After everything. After they abducted Rümeysa Öztürk off the streets of Somerville, and Mahmoud Khalil from his home, for exercising their free speech. After they sent hundreds of innocent Venezuelans to a torture camp in El Salvador. After they illegally deported, and then maliciously prosecuted, Kilmar Abrego Garcia. After they invaded U.S. cities like Los Angeles, Washington, DC, Chicago, and Columbus, and threatened to invade Cleveland. After they killed a record number of people in “civil” immigration jail and high-speed car chases, including the beloved teacher Dr. Linda Davis.

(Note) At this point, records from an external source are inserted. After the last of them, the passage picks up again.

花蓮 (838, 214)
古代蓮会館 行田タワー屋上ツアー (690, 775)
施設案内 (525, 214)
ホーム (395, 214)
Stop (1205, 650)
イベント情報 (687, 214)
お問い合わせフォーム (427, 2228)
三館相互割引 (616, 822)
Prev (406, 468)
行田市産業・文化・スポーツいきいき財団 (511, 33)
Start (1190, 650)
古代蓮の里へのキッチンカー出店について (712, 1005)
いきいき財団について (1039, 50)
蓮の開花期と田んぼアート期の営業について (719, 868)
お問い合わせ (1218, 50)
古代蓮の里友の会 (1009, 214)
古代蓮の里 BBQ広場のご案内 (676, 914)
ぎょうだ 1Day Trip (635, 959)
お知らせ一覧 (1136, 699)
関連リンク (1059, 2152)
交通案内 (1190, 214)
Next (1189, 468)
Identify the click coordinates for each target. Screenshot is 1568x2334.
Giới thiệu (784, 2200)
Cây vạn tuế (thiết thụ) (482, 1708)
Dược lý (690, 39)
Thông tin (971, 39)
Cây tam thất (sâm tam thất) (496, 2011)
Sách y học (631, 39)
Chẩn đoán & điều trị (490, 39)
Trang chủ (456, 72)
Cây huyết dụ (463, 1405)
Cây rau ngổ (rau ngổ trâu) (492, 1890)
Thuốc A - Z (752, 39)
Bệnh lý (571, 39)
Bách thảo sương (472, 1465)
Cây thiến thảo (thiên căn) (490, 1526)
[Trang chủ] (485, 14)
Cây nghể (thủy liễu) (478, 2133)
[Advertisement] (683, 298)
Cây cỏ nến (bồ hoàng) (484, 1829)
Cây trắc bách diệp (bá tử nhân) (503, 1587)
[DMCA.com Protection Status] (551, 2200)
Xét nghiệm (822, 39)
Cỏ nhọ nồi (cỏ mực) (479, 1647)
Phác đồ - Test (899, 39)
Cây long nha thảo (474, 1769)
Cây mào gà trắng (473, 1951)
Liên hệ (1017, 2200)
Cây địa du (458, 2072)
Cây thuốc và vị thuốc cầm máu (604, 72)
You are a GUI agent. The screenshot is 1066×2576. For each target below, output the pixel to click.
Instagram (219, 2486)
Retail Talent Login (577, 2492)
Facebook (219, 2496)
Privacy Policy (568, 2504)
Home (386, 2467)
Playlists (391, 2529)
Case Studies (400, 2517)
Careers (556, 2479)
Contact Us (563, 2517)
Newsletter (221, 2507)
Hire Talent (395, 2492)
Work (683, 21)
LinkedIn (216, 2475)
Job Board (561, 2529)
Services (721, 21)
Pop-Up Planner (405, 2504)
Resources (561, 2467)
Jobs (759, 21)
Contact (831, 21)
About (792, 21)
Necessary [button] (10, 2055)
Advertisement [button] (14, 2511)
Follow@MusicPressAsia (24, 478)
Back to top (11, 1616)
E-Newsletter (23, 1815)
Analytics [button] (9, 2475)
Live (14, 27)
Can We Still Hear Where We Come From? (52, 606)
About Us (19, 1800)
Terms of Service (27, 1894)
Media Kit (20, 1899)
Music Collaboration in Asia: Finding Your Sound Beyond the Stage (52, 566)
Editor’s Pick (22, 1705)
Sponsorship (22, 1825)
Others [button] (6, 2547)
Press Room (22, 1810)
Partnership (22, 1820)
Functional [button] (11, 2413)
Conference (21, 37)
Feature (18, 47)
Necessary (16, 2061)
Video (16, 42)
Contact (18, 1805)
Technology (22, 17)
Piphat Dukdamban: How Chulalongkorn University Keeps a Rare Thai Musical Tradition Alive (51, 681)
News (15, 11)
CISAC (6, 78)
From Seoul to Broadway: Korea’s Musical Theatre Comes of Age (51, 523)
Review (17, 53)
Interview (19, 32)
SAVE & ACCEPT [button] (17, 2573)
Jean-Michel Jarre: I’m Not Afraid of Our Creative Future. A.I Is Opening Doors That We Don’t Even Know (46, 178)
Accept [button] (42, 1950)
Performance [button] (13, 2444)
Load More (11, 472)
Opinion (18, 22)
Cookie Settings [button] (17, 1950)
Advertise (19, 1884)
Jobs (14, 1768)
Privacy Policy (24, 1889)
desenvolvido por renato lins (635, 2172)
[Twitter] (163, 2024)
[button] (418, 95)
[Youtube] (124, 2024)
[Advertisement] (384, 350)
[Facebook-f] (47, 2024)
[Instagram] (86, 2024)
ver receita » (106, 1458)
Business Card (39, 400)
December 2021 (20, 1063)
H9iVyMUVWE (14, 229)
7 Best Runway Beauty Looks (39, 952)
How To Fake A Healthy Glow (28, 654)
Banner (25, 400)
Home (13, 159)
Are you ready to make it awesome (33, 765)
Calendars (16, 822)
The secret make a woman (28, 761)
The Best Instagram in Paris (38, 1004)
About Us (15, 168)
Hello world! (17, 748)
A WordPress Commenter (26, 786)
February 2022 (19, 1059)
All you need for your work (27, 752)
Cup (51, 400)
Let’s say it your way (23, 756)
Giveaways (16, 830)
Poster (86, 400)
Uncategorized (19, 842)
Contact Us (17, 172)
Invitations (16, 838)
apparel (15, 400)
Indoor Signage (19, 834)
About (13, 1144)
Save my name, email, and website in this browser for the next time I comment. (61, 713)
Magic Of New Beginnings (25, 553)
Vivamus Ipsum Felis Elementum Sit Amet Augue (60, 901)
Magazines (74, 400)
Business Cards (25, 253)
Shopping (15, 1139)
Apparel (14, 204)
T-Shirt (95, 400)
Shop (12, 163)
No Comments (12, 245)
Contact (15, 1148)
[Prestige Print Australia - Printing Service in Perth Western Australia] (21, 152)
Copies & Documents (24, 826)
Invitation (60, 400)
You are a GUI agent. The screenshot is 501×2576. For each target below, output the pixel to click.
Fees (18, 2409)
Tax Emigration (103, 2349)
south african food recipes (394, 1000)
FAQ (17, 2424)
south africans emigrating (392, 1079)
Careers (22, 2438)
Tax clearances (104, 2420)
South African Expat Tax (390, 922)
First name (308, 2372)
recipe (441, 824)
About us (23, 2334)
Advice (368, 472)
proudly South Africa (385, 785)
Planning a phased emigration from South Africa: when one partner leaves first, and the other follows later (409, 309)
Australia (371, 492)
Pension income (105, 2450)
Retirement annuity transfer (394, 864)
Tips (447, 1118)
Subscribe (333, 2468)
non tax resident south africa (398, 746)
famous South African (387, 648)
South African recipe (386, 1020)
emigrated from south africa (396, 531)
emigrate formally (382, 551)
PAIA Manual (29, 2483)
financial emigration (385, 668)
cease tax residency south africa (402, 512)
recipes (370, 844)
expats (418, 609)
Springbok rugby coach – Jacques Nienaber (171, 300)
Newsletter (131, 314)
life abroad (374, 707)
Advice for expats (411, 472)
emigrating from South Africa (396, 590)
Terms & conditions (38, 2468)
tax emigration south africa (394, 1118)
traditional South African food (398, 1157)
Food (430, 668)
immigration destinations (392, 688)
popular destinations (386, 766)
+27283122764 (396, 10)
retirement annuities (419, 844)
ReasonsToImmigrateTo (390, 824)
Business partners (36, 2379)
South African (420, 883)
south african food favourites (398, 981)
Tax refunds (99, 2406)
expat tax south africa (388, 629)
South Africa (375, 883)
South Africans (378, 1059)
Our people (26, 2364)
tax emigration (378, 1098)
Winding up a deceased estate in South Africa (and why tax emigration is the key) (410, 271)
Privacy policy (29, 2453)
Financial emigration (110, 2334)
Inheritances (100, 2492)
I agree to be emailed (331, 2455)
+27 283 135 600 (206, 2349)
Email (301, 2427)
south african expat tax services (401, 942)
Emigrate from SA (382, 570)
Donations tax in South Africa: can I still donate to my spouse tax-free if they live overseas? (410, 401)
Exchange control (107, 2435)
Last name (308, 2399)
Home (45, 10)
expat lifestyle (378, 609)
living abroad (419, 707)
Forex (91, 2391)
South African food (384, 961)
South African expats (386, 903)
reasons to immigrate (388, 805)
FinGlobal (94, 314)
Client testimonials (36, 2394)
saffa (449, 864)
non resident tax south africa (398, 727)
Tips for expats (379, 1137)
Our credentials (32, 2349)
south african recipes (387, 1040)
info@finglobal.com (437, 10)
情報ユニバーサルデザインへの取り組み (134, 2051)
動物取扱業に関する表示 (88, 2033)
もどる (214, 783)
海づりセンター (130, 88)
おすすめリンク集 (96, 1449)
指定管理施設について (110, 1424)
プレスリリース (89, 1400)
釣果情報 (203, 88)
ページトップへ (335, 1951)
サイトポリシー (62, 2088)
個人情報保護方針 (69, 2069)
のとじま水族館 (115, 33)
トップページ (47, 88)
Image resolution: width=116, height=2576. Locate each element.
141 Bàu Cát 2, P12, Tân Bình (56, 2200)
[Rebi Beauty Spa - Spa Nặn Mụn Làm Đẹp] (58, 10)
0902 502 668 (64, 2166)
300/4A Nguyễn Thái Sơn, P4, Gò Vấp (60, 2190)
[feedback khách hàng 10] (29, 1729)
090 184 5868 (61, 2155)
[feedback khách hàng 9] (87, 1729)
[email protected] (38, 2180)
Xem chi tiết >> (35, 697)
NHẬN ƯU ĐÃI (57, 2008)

After criminals began to impersonate ICE agents by wearing masks, raping and robbing people, and ICE still refused to show their faces. After agents murdered Keith Porter, Renee Good, and Alex Pretti, and got away with it (so far). After assistant ICE field office director Samuel Saxon nearly murdered his partner in Cincinnati — an immigrant — and it came out that the police had been called to his place 22 times in 18 months, but he kept his job at ICE. He joined a long line of criminal agents who work for ICE and the Border Patrol and, ironically, is detained at the Butler County Jail, which is also an ICE detention center.
Shall I go on?
After Liam Conejo Ramos. After all the children with cancer whose parents were put in immigration jail or deported, and they had to go on TV to beg for a chance to see them. After all the children who don’t have cancer, but are struggling without their parents. After Wendy Hernandez was deported to Honduras without her toddler son, Orlin, despite begging ICE to let him come with her. Orlin was murdered by the man entrusted to care for him. Acting ICE Director Todd Lyons had the audacity to accuse Ms. Hernandez of “abandoning” little Orlin to a ‘violent murderer.’ But no, ICE did that.
After everything I just laid out, the Senate voted this morning to give another $69.5B to immigration agencies, outside of the regular appropriations process. Both Senators Moreno and Husted voted in support of this gross misuse of the money we earned and gave them. Last year, they made ICE the largest-funded U.S. law enforcement agency, effectively declaring civil immigration law the top priority for the U.S. government, and failing to implement any accountability measures or reforms.
The agency rushed to hire agents without fully checking their backgrounds or providing typical law enforcement training. It allowed these empowered agents to recklessly carry guns, wear masks and street clothes, travel in unmarked cars, and refuse to identify themselves while conducting street arrests of people who are only being charged with civil offenses. And when they killed someone, which happened a lot, people at the highest levels — from Headquarters to the Oval Office — rotely defended them as “heroes” and labeled their victims “domestic terrorists” without knowing any of the facts.
No other area of civil law is enforced with guns, masks, and unmarked cars on the streets of our communities. ICE is not arresting people for murder. They are looking into alleged paperwork violations, and often times they arrest people whose cases are still in process. What Senators Moreno and Husted did today does not have the blessing or back of this U.S. citizen. I’m tired of my tax dollars being treated like an ATM for priorities that aren’t mine. I want the government to focus on the dire needs right in front of us — safe and affordable housing; investment in all communities; a living wage for all; fairly funded public schools; more systems of public transit; accountable and professional police; and safety systems that do not start and end with police.
Our communities have real problems, and ICE has no role in fixing them. In fact, they are making things worse by taking our family members, friends, co-workers, volunteers, customers, and community members from us. Ohio will be a better place if we come together and work on the problems we share, instead of pandering to fear and funding agencies and policies that harm us.